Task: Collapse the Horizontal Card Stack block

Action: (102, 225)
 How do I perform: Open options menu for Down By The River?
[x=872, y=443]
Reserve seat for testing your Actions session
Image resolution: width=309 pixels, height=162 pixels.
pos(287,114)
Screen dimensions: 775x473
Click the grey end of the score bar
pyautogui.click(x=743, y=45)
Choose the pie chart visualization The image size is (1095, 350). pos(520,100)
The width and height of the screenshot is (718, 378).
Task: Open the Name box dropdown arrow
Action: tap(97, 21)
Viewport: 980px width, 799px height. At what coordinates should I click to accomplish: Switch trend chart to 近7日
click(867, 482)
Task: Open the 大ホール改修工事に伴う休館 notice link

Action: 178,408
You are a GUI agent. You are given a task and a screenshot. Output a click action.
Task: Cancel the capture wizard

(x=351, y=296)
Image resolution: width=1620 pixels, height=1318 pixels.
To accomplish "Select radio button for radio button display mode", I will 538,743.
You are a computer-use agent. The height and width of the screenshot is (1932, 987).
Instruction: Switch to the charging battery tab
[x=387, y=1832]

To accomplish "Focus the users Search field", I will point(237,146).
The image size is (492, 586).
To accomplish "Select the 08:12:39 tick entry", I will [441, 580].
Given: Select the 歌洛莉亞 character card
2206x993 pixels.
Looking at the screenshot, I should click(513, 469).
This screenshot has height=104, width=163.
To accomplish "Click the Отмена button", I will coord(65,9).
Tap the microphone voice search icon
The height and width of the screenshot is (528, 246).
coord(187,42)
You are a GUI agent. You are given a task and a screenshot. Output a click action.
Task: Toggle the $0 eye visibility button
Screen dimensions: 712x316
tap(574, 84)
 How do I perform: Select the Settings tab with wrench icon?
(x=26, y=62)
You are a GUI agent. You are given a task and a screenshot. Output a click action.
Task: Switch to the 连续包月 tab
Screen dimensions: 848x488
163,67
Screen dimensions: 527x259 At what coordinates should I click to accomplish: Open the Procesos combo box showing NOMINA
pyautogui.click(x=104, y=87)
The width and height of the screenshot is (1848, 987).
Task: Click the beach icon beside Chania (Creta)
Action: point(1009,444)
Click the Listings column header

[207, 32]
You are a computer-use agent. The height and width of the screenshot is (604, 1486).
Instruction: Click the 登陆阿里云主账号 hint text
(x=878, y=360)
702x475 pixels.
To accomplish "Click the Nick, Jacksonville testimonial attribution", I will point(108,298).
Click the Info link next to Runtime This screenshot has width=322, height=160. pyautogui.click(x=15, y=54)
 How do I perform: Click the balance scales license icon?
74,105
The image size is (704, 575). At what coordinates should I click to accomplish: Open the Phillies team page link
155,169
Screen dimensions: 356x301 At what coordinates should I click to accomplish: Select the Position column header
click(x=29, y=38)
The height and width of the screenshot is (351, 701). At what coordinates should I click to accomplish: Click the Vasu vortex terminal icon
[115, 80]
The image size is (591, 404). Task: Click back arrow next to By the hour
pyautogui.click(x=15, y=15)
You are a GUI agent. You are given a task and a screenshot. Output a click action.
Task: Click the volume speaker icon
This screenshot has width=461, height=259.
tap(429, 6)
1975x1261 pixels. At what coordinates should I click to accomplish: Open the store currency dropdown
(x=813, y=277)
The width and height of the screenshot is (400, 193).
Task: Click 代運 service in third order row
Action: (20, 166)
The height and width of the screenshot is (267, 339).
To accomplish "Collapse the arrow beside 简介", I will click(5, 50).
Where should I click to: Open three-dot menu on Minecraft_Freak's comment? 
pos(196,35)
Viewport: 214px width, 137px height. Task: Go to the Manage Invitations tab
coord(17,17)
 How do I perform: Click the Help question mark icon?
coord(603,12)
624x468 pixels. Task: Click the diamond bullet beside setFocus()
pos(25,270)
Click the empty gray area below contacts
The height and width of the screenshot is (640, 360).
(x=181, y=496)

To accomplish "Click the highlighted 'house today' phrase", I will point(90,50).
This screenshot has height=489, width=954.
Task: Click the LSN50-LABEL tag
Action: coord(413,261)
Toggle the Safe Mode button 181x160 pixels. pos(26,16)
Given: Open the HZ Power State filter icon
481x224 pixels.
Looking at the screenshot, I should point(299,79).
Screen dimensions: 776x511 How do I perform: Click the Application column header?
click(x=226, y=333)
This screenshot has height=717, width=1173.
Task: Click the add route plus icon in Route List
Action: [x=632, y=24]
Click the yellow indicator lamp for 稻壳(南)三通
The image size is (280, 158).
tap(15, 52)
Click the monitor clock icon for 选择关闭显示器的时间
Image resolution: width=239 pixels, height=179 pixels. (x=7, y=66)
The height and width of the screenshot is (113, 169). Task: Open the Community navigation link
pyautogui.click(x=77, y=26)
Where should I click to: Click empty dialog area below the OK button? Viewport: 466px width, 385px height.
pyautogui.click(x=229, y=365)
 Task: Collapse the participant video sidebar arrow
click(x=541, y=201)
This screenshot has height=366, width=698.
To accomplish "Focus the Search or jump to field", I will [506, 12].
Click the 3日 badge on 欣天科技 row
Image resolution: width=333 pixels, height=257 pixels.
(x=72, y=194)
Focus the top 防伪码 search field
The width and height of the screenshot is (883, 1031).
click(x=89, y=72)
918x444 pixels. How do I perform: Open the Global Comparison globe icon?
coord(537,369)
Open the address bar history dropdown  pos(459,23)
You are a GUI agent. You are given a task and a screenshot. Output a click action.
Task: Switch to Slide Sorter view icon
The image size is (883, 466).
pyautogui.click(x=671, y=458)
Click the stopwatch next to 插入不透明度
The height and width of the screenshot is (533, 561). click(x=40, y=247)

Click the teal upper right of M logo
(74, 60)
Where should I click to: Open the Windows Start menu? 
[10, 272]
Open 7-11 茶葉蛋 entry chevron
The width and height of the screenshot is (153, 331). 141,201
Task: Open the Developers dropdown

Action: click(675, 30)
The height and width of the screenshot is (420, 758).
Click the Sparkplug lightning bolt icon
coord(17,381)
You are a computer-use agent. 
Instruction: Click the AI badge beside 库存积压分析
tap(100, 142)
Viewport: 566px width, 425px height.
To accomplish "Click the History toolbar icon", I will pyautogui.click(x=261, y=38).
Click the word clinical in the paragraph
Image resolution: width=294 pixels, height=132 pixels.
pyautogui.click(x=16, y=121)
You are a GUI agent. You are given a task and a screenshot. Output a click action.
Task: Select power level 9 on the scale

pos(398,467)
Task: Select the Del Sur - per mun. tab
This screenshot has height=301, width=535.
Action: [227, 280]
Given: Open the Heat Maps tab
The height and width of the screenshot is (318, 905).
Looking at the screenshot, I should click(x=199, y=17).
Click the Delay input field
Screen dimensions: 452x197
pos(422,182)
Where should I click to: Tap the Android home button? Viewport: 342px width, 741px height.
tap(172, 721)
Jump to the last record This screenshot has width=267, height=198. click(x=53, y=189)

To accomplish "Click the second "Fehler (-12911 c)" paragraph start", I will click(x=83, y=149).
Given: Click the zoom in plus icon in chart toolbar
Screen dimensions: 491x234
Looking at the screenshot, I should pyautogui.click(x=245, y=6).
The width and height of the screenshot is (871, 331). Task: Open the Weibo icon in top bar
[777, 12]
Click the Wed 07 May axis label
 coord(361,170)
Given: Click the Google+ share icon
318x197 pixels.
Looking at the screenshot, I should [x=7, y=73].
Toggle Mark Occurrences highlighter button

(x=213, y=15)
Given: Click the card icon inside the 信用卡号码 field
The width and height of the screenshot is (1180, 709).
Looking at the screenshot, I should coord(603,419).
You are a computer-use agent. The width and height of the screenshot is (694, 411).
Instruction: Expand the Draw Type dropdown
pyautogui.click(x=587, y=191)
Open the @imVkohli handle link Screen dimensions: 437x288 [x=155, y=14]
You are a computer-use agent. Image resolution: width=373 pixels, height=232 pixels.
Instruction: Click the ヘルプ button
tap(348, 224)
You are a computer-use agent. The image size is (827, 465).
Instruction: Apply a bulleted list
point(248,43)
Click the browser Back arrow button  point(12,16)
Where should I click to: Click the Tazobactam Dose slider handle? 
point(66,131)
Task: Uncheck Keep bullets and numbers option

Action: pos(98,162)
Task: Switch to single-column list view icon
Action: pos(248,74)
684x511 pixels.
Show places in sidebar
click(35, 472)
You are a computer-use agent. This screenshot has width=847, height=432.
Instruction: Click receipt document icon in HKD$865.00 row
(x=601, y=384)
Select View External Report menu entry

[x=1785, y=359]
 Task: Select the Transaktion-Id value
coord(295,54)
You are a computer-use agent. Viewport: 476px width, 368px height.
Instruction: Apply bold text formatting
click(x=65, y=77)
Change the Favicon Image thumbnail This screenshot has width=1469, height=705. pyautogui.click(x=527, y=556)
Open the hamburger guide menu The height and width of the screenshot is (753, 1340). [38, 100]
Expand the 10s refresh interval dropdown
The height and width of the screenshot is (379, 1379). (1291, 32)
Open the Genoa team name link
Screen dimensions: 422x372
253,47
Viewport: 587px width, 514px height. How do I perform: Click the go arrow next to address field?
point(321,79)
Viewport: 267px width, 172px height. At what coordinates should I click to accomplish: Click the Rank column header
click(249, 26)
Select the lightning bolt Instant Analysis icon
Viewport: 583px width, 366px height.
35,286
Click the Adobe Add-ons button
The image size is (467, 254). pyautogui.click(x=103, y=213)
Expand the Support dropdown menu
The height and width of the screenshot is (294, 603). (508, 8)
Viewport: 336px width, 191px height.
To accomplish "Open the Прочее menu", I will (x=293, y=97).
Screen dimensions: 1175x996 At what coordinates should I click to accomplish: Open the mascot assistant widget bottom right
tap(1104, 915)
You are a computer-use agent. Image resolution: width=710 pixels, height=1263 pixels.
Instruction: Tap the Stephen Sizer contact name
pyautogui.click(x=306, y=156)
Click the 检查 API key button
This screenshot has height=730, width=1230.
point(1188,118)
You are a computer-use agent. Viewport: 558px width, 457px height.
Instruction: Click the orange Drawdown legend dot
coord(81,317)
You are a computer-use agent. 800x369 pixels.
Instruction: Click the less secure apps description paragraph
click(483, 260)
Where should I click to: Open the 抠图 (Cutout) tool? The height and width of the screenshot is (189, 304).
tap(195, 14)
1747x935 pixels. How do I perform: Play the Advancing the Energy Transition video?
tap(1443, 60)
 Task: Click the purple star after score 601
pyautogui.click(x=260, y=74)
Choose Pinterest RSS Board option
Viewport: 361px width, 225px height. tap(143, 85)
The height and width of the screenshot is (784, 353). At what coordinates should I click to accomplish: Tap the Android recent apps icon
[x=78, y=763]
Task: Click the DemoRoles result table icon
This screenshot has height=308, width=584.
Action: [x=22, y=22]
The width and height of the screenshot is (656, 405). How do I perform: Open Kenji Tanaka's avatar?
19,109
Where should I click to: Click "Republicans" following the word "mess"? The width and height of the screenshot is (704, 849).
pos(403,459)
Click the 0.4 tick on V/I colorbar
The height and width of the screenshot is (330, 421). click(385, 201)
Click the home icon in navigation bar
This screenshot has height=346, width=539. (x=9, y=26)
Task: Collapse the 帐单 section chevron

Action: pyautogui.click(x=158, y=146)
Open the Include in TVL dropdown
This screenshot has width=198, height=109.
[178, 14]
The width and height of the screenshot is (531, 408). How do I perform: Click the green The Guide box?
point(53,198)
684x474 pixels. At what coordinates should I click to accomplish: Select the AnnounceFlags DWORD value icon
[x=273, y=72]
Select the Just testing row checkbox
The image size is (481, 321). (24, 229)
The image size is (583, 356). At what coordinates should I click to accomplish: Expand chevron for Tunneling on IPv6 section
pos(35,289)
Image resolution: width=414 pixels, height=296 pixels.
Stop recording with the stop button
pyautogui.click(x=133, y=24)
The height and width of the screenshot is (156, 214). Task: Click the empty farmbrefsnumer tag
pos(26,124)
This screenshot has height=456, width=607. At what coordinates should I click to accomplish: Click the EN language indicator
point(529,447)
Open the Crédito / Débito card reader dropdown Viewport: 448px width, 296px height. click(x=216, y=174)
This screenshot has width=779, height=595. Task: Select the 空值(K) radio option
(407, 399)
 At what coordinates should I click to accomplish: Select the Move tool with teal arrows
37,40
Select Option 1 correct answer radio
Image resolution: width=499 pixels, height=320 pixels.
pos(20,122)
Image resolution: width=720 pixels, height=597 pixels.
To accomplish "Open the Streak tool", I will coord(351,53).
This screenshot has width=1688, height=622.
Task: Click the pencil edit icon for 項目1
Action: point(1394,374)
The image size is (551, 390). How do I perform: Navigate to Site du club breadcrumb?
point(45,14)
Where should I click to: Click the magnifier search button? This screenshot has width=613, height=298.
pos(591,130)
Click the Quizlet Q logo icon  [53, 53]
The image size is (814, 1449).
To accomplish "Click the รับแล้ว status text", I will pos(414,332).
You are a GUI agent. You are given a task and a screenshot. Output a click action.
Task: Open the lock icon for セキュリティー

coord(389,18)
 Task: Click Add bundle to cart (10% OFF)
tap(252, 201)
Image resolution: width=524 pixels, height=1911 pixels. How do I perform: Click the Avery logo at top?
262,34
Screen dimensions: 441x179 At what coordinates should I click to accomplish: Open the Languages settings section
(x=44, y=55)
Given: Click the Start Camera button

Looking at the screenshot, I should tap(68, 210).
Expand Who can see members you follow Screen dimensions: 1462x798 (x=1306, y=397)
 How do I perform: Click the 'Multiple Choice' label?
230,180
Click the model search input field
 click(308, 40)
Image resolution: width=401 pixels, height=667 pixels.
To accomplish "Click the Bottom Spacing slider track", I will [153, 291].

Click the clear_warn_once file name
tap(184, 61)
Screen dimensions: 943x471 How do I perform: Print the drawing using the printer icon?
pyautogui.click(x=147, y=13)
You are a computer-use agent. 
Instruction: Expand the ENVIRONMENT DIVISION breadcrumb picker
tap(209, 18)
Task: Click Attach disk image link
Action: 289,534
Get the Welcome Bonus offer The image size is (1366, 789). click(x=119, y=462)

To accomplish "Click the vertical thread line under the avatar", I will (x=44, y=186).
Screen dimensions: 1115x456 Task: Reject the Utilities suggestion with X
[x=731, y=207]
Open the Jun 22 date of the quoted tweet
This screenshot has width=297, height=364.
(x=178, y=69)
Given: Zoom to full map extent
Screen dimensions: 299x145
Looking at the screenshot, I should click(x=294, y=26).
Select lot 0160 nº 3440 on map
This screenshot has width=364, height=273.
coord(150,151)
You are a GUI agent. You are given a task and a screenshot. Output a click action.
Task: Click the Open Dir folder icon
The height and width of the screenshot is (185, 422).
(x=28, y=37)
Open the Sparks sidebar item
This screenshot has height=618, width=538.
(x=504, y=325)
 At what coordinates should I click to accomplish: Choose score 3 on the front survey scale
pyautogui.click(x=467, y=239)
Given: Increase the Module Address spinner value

━━━━━━━━━━━━━━━━━━━━━━━━━━━━━━

Action item> Only the lines holding the string "computer" are needed; copy each of them from the material above.

Reply to the task>
You are a computer-use agent. The height and width of the screenshot is (1932, 987).
You are a computer-use agent. The height and width of the screenshot is (604, 1486).
You are a computer-use agent. 
You are a computer-use agent. The width and height of the screenshot is (694, 411).
You are a computer-use agent. Image resolution: width=373 pixels, height=232 pixels.
You are a computer-use agent. The image size is (827, 465).
You are a computer-use agent. This screenshot has width=847, height=432.
You are a computer-use agent. Viewport: 476px width, 368px height.
You are a computer-use agent. Image resolution: width=710 pixels, height=1263 pixels.
You are a computer-use agent. Viewport: 558px width, 457px height.
You are a computer-use agent. 800x369 pixels.
You are a computer-use agent. 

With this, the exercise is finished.